Yu Kajita est docteur en littérature française, actuellement chargé de cours à l’Université Waseda à Tokyo. Il a soutenu une thèse de doctorat intitulée "La poésie comme pensée matérialiste de l’événement: Francis Ponge et Henri Michaux" en mars 2013. Il est l’auteur de plusieurs articles consacrés à Francis Ponge, à Henri Michaux, et à la philosophie française contemporaine. Il a traduit la conférence  Signéponge de Jacques Derrida à Cerisy (1975) et plusieurs ouvrages de Jacques Rancière.

Philippe MET: Ponge et Bresson, ou comment (ne pas) faire l'âne
Si le cinéma a pu ponctuellement s’intéresser d’assez près à son œuvre (Jean-Luc Godard et Jean-Daniel Pollet, notamment), on ne sache pas que Francis Ponge fût jamais cinéphile (tout au plus se montra-t-il téléphage dans son grand âge...). Il n’en demeure pas moins qu’une admiration réciproque, sinon une amitié discrète (au sens, aussi et surtout, où elle ne fut pas continue, en particulier après l’installation durable du poète au Mas des Vergers), se noua entre Ponge et Bresson, sans doute par l’intermédiaire de Pierre Charbonnier (d’une part, peintre qui illustra notamment La Fenêtre et à qui l’auteur de L’Atelier contemporain consacra trois brefs textes; d’autre part, chef décorateur sur les principaux films de Robert Bresson, à partir du Journal d’un curé de campagne [1951]). Si discrète, à vrai dire, cette relation, si inattendue peut-être, si inconstante aussi (tout au moins, comme en témoigne mainte notation dans ses agendas, de la part de Ponge, qui, s’il trouve Pickpocket "admirable", ne voit dans Les Anges du péché qu’un film non seulement "ennuyeux" mais "révoltant", et dans Au hasard Balthazar qu’une œuvre "prétentieu[se] et incohérent[e]", malgré "quelques beaux moments"!), qu’on ne s’est guère avisé de s’y attarder. En dépit de la paucité des traces archivales (6 lettres adressées par Bresson à Ponge), j’aimerais tenter de réparer cet oubli pour mieux interroger sur nouveaux frais, à travers l’exemple de Bresson, la question du rapport moins de Ponge au cinéma que du cinéma à Ponge. Chemin faisant, ce sont des questions aussi essentielles que la choséité, l’animalité (Ponge se situerait ainsi résolument aux côtés de "l’âne musicien" et Bresson plutôt du côté de "l’âme musicienne", pour faire signe vers le regretté Gérard Farasse, mais ne serait-ce pas là faire bon marché d’un film tel qu’Au hasard Balthazar?), et la spiritualité (immanence vs. transcendance) qui devront notamment être réexaminées.

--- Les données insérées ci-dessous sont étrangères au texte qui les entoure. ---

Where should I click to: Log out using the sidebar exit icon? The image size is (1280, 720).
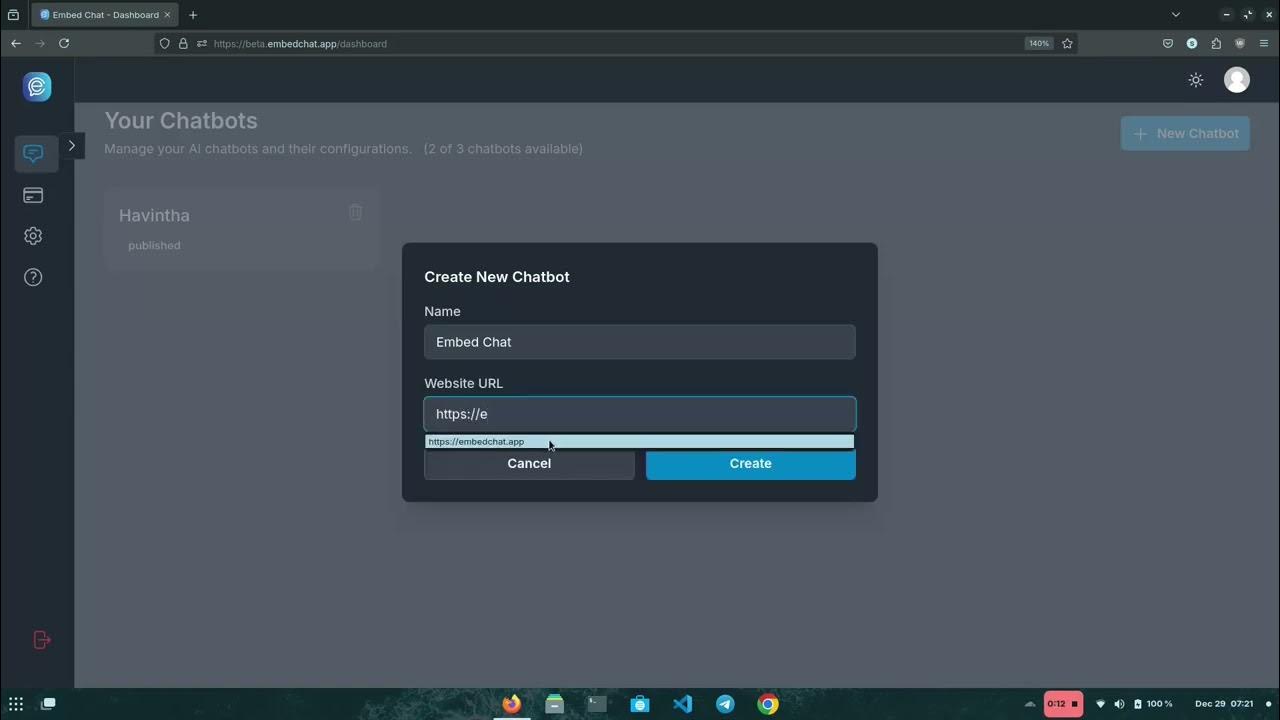(41, 639)
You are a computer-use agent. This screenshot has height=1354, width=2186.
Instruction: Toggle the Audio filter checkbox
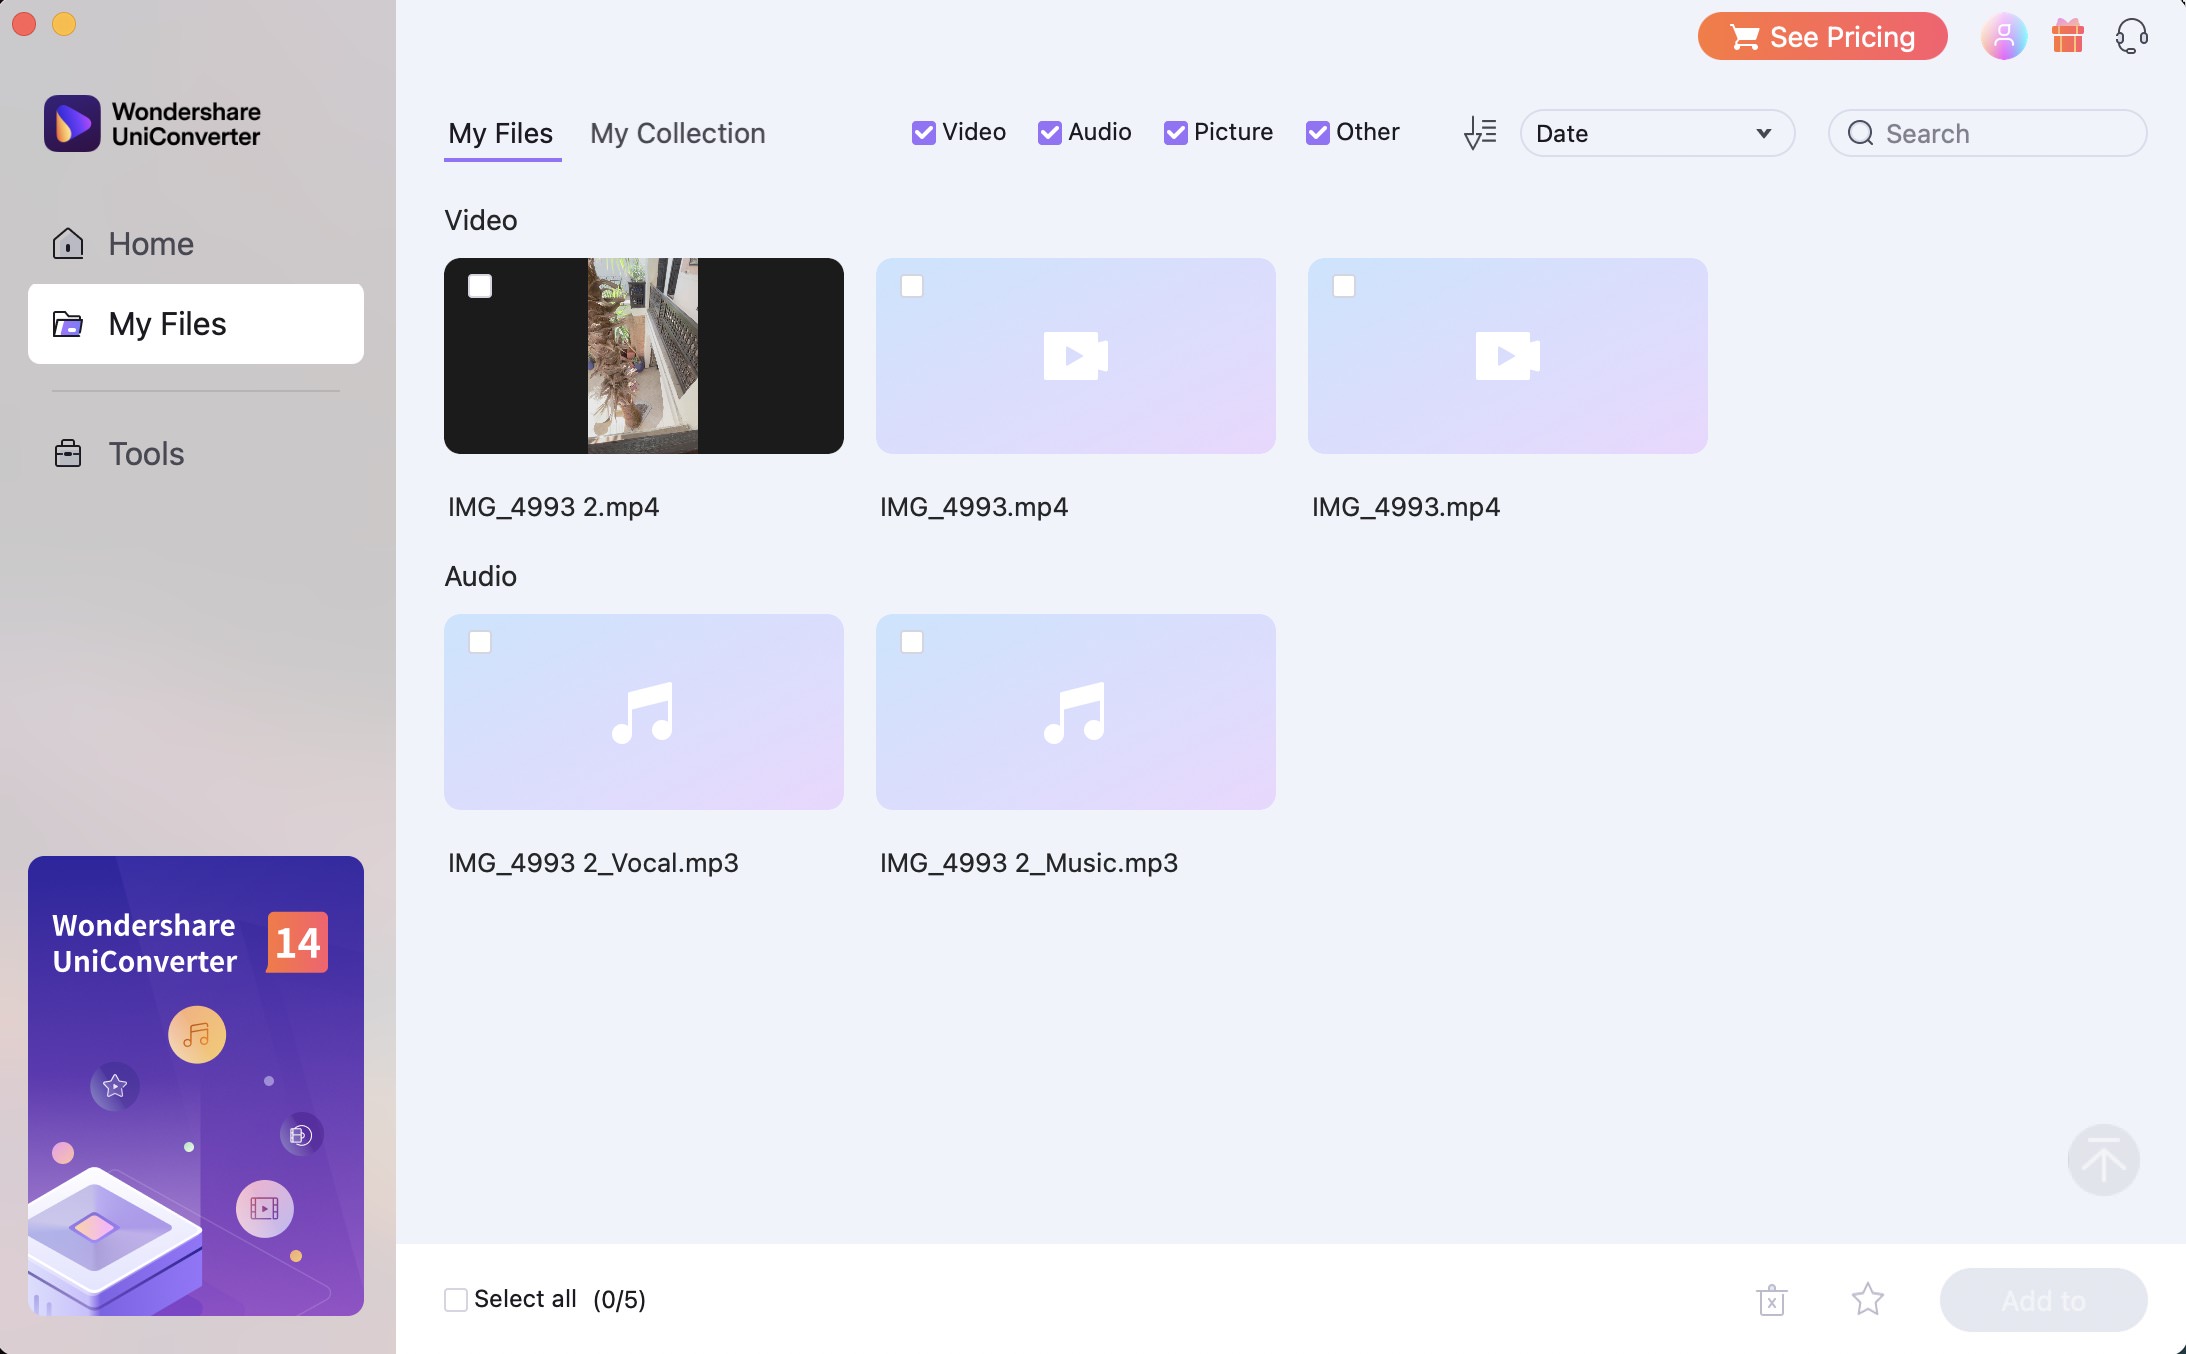pyautogui.click(x=1048, y=131)
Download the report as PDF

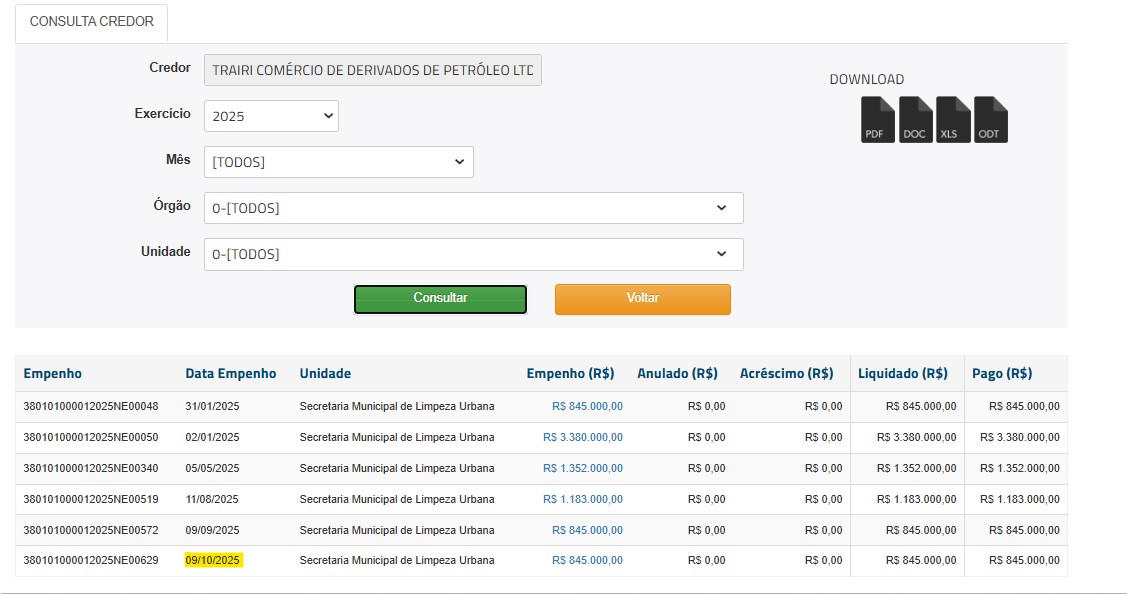point(877,120)
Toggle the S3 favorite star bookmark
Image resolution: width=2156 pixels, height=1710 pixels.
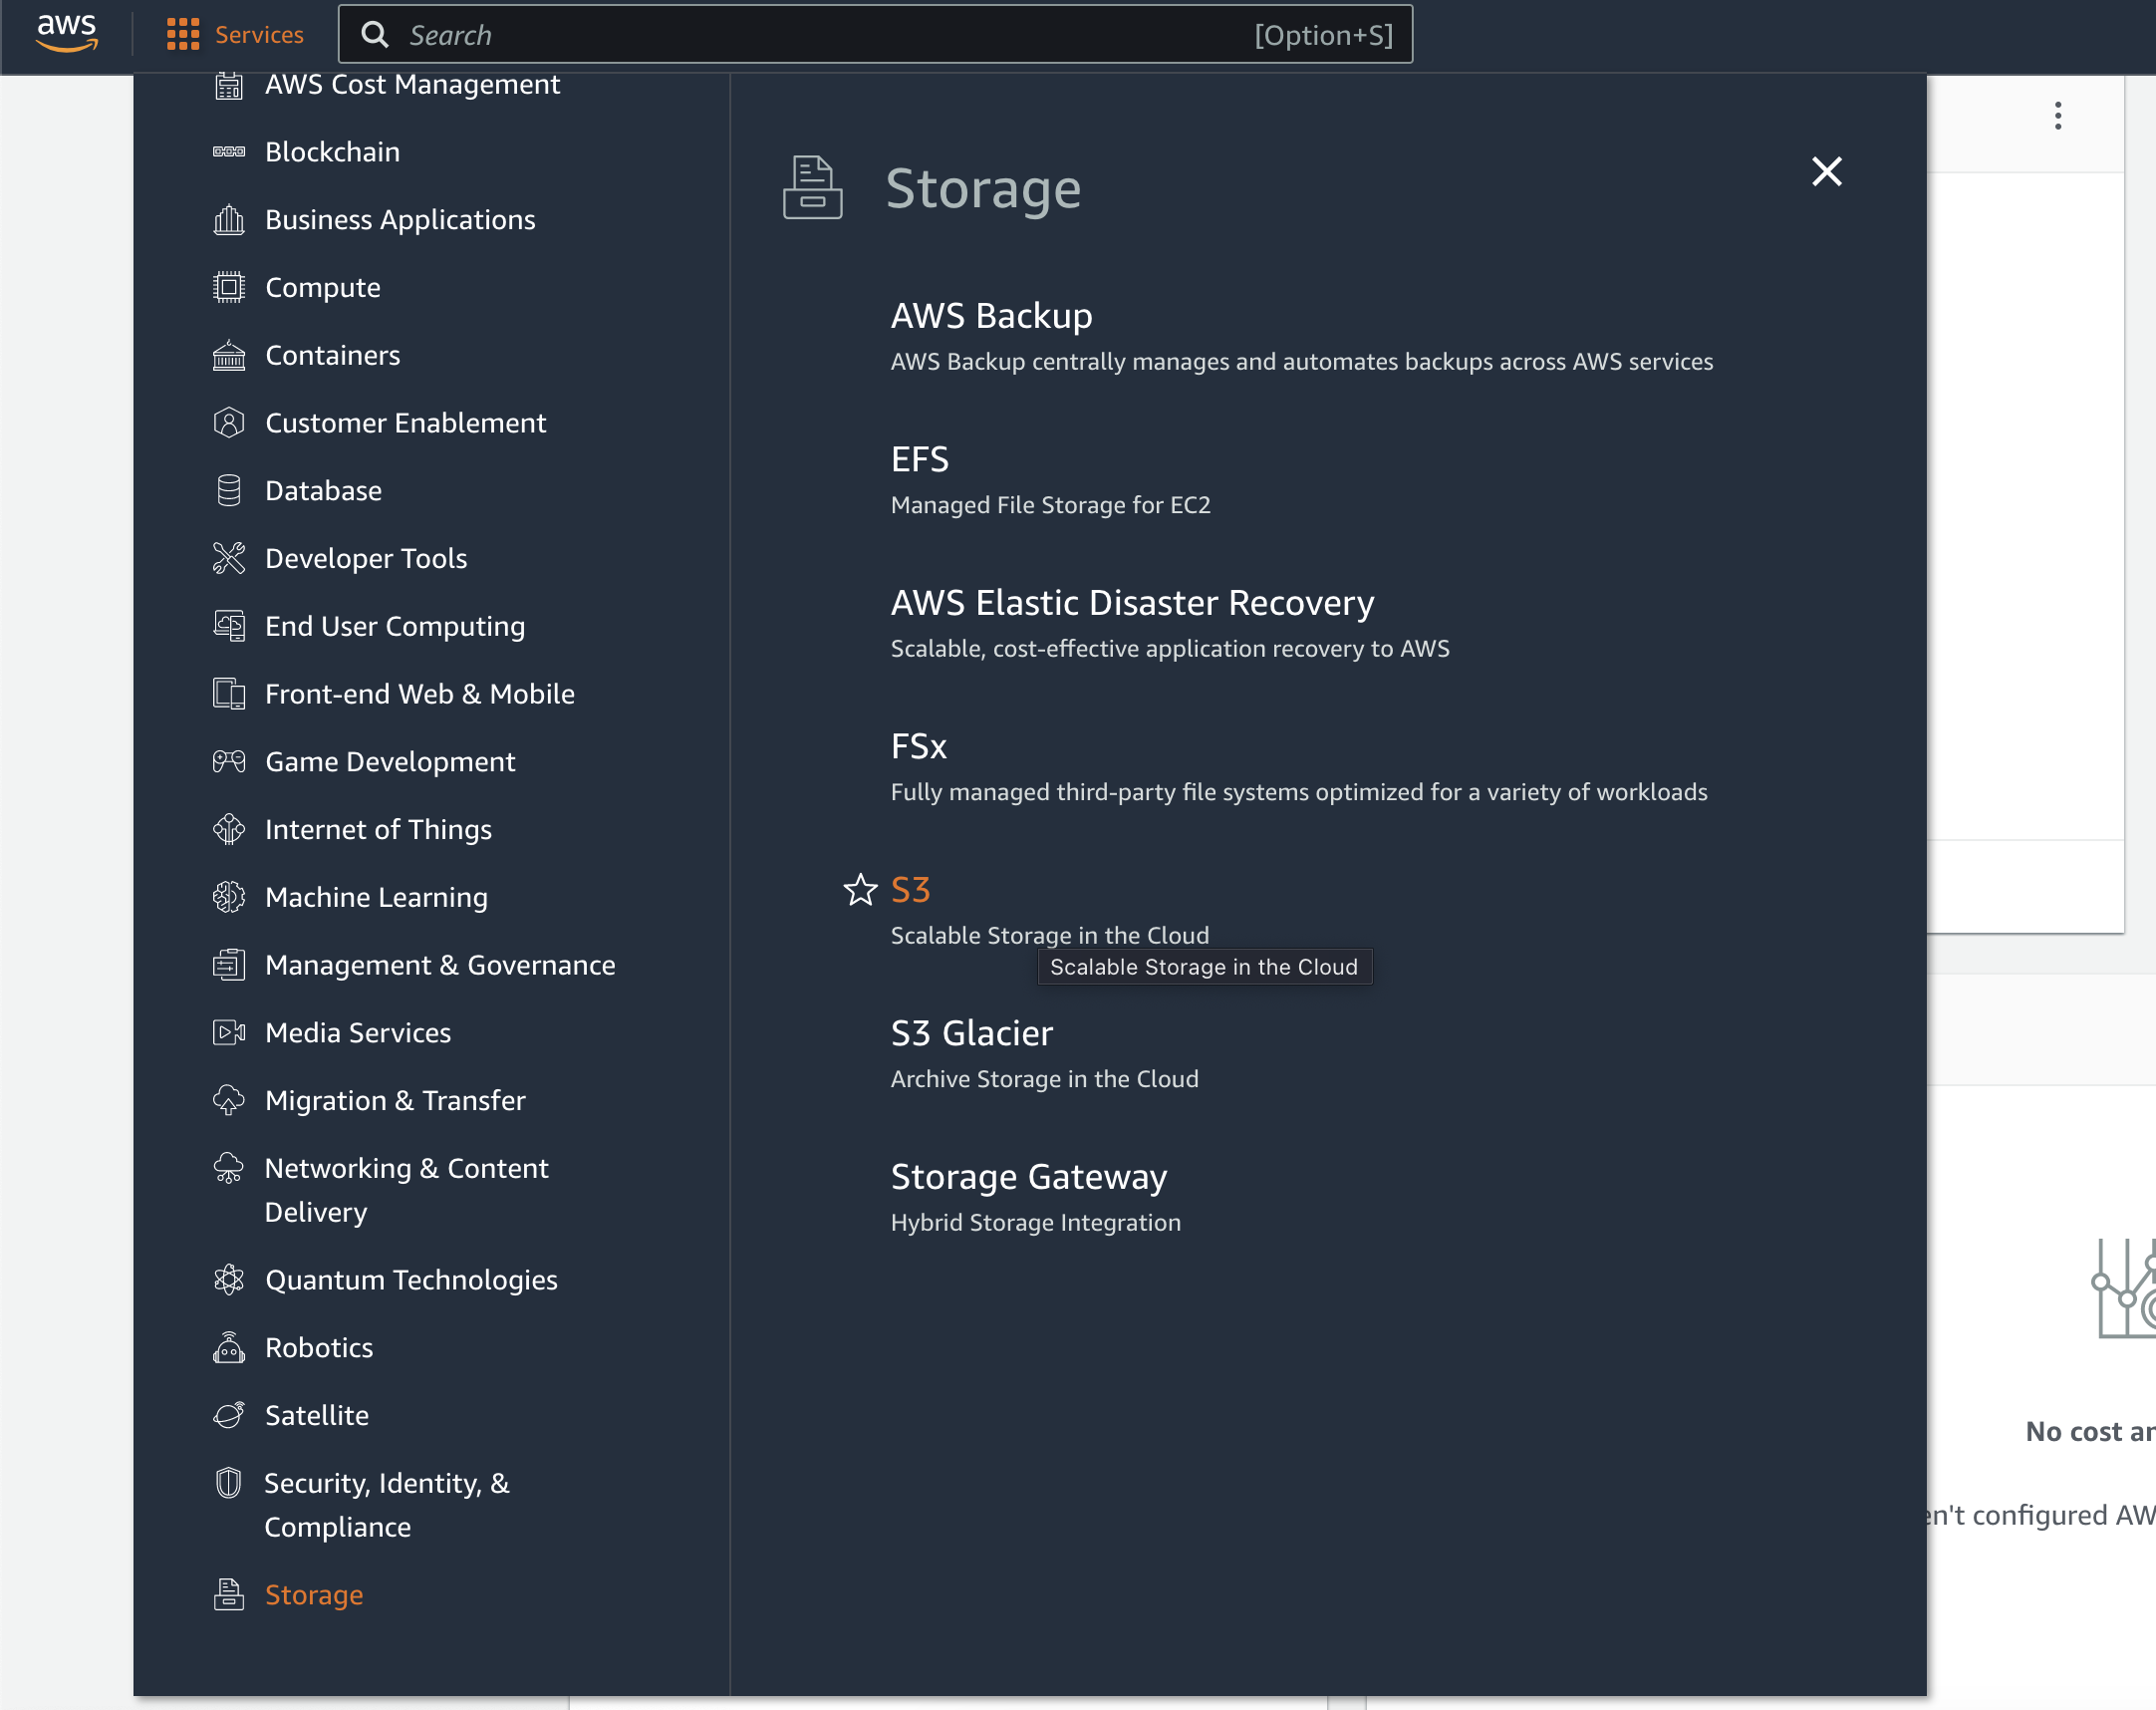pyautogui.click(x=859, y=889)
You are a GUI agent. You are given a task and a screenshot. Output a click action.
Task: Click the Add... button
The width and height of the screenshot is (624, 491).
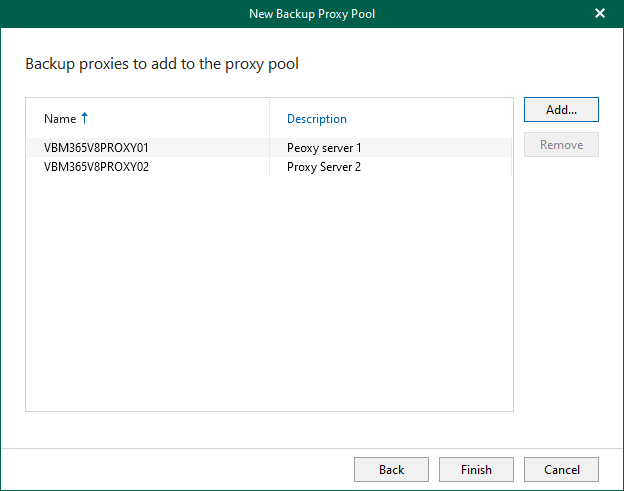[x=561, y=109]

Philippe Met est professeur de littérature française et de cinéma à l’Université de Pennsylvanie (Philadelphie, États-Unis), et rédacteur en chef de la revue French Forum. Il a participé à l’édition des Œuvres complètes de Francis Ponge dans La Pléiade, et publié plus d’une soixantaine d’articles portant sur des genres ou des sujets aussi divers que la poésie moderne et contemporaine, la littérature fantastique, le cinéma (en particulier, le polar et l’épouvante), ou encore la bande dessinée.
Publications
Formules de la poésie, PUF, 1999.
La Lettre tue. Spectre(s) de l’écrit fantastique, Presses du Septentrion, 2009.
Direction de collectifs
André du Bouchet et ses Autres, Minard-Lettres Modernes, 2003.
Les Aventures de Harry Dickson. Scénario de Frédéric de Towarnicki, pour un film (non réalisé) par Alain Resnais, Capricci, 2007 (en collaboration avec J.-L. Leutrat et S. Lindrat-Guigues).
Nº de la revue Nu(e) consacré à Yves Charnet (2009).


Marcelo Jacques de MORAES: Mange-t-on une figue de parole?
En préparant la traduction brésilienne de Comment une figue de paroles et pourquoi, j’hésite à propos du titre. Si je le traduis mot à mot (littéralement?), j’ai "Como um figo de palavras e porquê". Or, si "como" est en effet le mot qui, en portugais, équivaut à "comment" du point de vue de l’étymologie, c’est aussi la première personne du verbe "comer", "manger". Le titre en portugais signifie donc à la fois "Comment une figue de paroles et pourquoi" et "Je mange une figue de paroles et pourquoi". Cette homonymie accidentelle — puisqu’elle n’est pas l’effet d’une généalogie interne à la langue — pose une oscillation de sens qui me semble pourtant intéressante dans la mesure où elle n’est pas sans rapport avec le poème: dans celui-ci la figue de parole se fait vraiment dévorer, même si elle laisse aussi un reste "irréductible", son "petit bouton de sevrage", qui, tel une lettre étrangère, d’ailleurs, "nous tient tête" et, inassimilable, se fait mâcher et remâcher infiniment. Je partirai donc de cette traduction "luciférine" (Haroldo de Campos) — et qui nous permet peut-être de dire qu’il n’y a pas de traduction "littérale " — pour discuter de la dimension performative de la poésie de (chez) Ponge dans son rapport au problème de la littéralité.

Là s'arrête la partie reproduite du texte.